| OBJECTIVE |
Update these rows by replacing every "computer-use agent" with "desktop agent" and leaving everything else the same. Leave the pictures out of your answer.

| DATA FOR PROCESSING |
_ _ _ _
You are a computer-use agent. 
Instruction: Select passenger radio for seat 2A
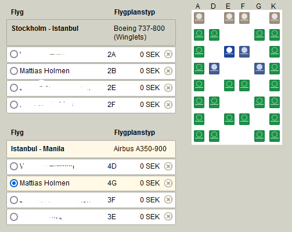(14, 54)
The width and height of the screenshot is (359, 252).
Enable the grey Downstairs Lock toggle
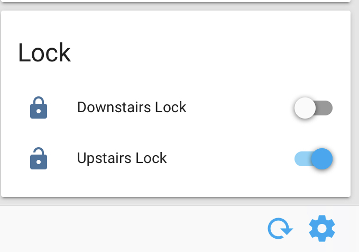[314, 108]
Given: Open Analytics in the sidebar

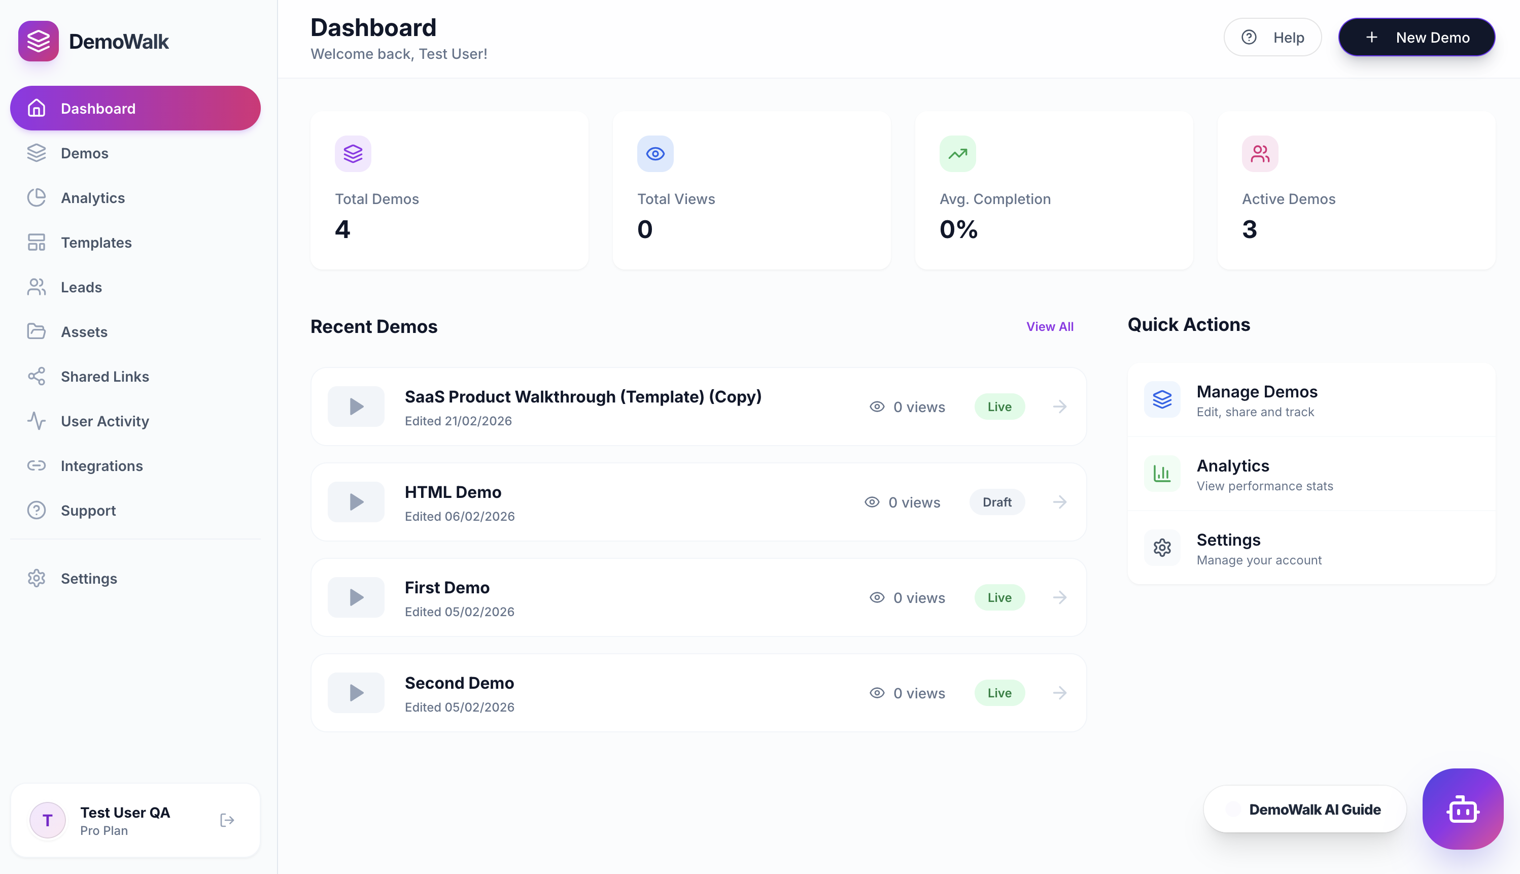Looking at the screenshot, I should (92, 197).
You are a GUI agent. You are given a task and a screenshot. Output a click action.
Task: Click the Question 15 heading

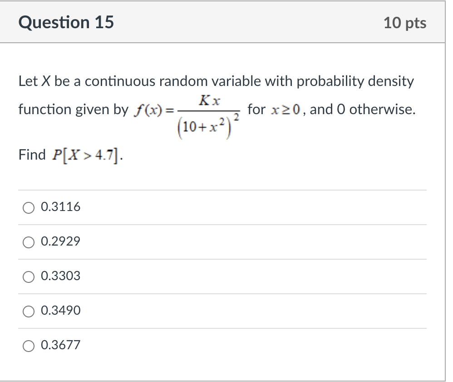(x=66, y=22)
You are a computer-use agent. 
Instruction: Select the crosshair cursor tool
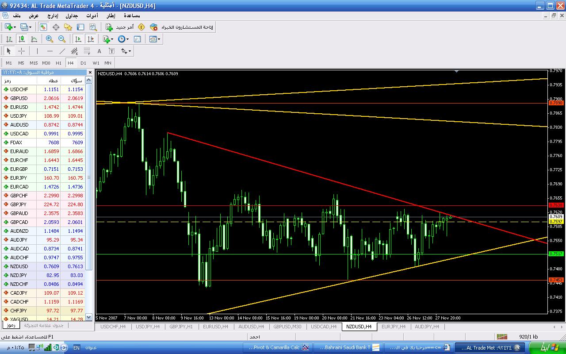[x=21, y=51]
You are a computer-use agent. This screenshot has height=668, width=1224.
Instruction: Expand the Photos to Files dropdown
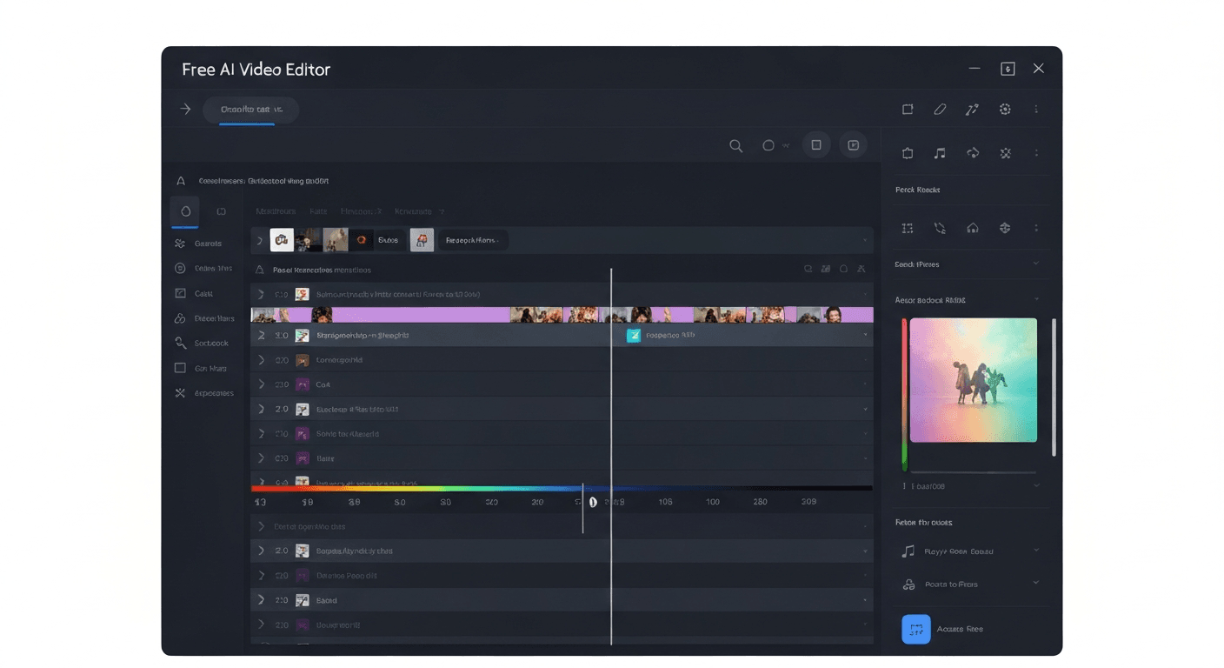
_ _ _ _
| TASK SOLUTION |
You are a desktop agent. 
Instruction: Select passenger radio for seat 2A
(14, 54)
The width and height of the screenshot is (359, 252).
Enable the grey Downstairs Lock toggle
[314, 108]
Given: Open Analytics in the sidebar

Looking at the screenshot, I should (92, 197).
You are a GUI agent. You are given a task and a screenshot. Output a click action.
Task: Click the Question 15 heading

(x=66, y=22)
You are a desktop agent. 
Instruction: Select the crosshair cursor tool
[x=21, y=51]
You are a desktop agent. This screenshot has height=668, width=1224.
Instruction: Expand the Photos to Files dropdown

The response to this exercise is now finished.